### Passage to read
╭──

A new ultra-sensitive laser-assisted ratio analyzer (LARA) is capable of measuring even slight changes in carbon 14 (C-14), an isotope of carbon.

Developed by Dr. Daniel Murnick, professor of physics at Rutgers University, along with research associate Ozgur Dogru and graduate student Erhan Ilkmen, the technology measures small changes in C-14, which better determines how much carbon dioxide is being released into the atmosphere.

Currently, measuring such small changes in C-14 requires using an accelerator mass spectrometer (AMS), which is expansive in size and requires a sample size of at least a milligram. The ultra-sensitive LARA spectrometer, developed by Murnick and his team, fits on a laboratory bench, is easier to operate and can measure samples as small as a tenth of a milligram.

There are several applications for which the LARA can be used. For example, because C-14 makes up such a small part of the atmosphere, it is an ideal indicator for monitoring carbon emissions. By measuring tiny changes in its presence, it is possible to determine how much carbon dioxide is coming from fossil fuels and its storage time in the environment, explains Murnick.

This laser spectrometer can also be used to measure C-14 for drug analysis. C-14 is used in the early stages of drug development to determine how a drug is metabolized in the body, where it goes and whether it breaks down before it can be effective.

Because it can  measure such small samples, the LARA also makes microdosing possible in the drug development process. Microdosing allows for fewer C-14 tracers and smaller drug doses while still allowing individual response to be determined.

“Due to the expense and complexity of AMS technology, it is not often used at present,” explains Murnick. “What we have invented is a way to make high sensitivity measurements with small sample sizes routine in the drug development process.”

╰──

### Information shown

╭──

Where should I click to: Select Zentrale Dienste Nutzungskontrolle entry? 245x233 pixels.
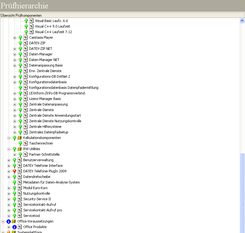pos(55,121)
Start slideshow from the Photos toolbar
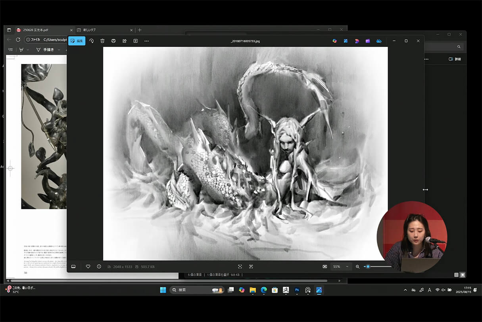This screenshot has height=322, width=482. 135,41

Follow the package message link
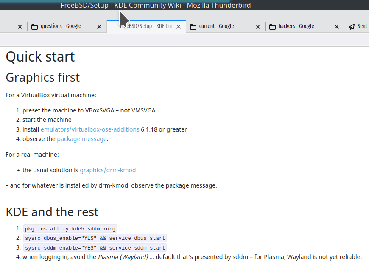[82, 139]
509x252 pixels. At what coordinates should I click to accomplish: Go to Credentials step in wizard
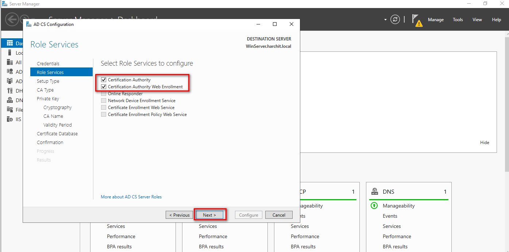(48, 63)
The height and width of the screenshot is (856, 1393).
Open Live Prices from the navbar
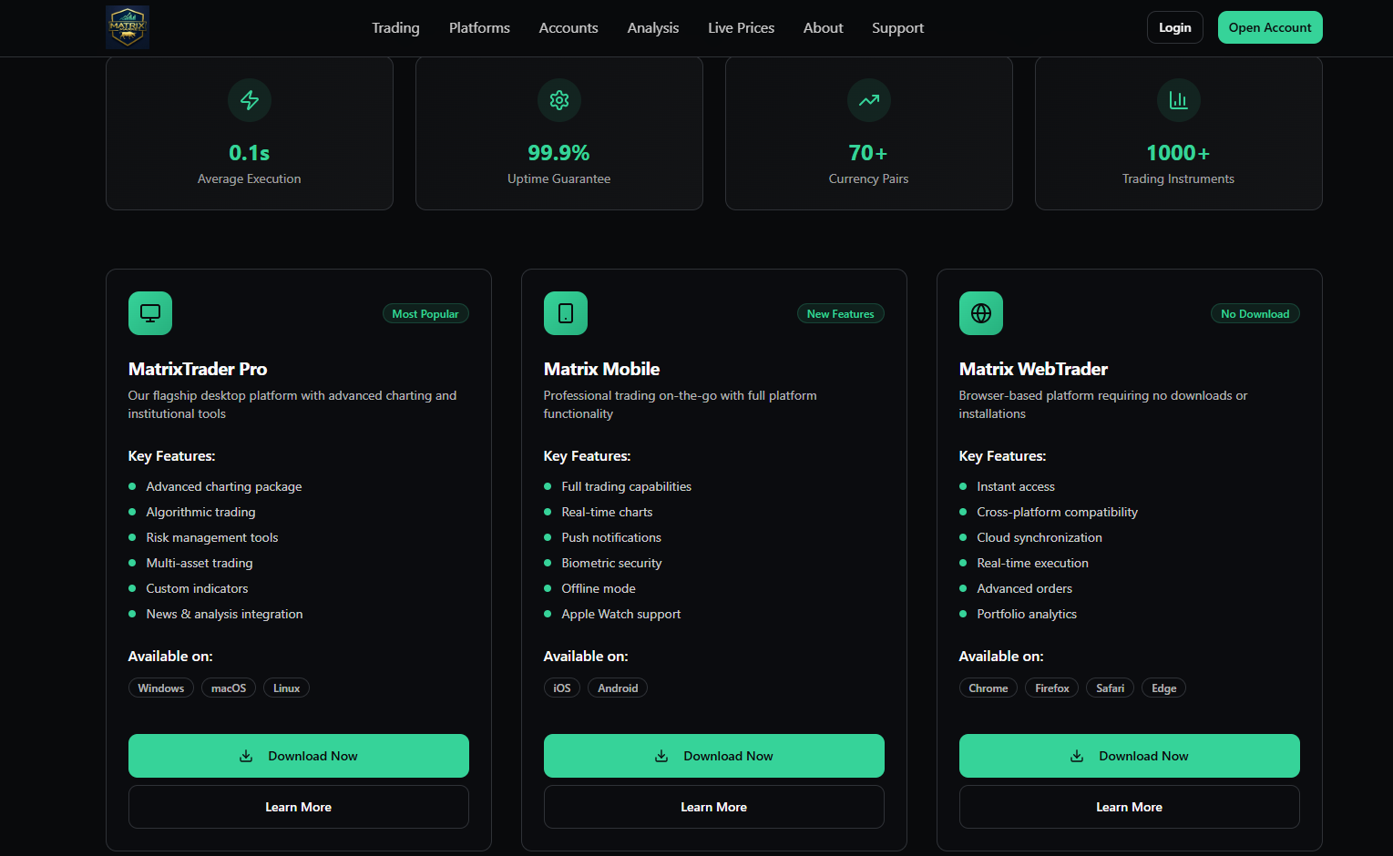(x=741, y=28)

╰──

### Check your understanding
1. In the passage about the LARA spectrometer, what is the smallest sample size it can measure?
2. List everyone the LARA spectrometer passage names as a developer of the technology.
3. Take the passage about the LARA spectrometer further from its final sentence.
The records have no connection to the passage about the LARA spectrometer.

### Answers below
1. A tenth of a milligram.

2. Dr. Daniel Murnick, Ozgur Dogru, Erhan Ilkmen

3.
Along with its potential applications in drug testing and environmental monitoring, the spectrometer can also be used in carbon dating. In carbon dating, the age of organic remains is determined by measuring the amount of C-14 remaining since the death of the organism. Current techniques, however, require a relatively significant sample size to date them.

“In archeology, the finds are often very small samples and sometimes too small to allow for traditional carbon dating,” says Murnick. “Our equipment can eliminate that problem. We also hope to eventually miniaturize the equipment so it can be used on site.”

Rutgers has applied for a patent for the LARA technology. Rutgers currently holds 12 patents for technology developed by Murnick, including laser-based equipment he has developed for detecting C-13. Included among those inventions is a laser-assisted ratio analyzer breath test system that detects the bacterium that causes most stomach and intestinal ulcers, which was presented with a Thomas Alva Edison Patent Award by the Research and Development Council of New Jersey.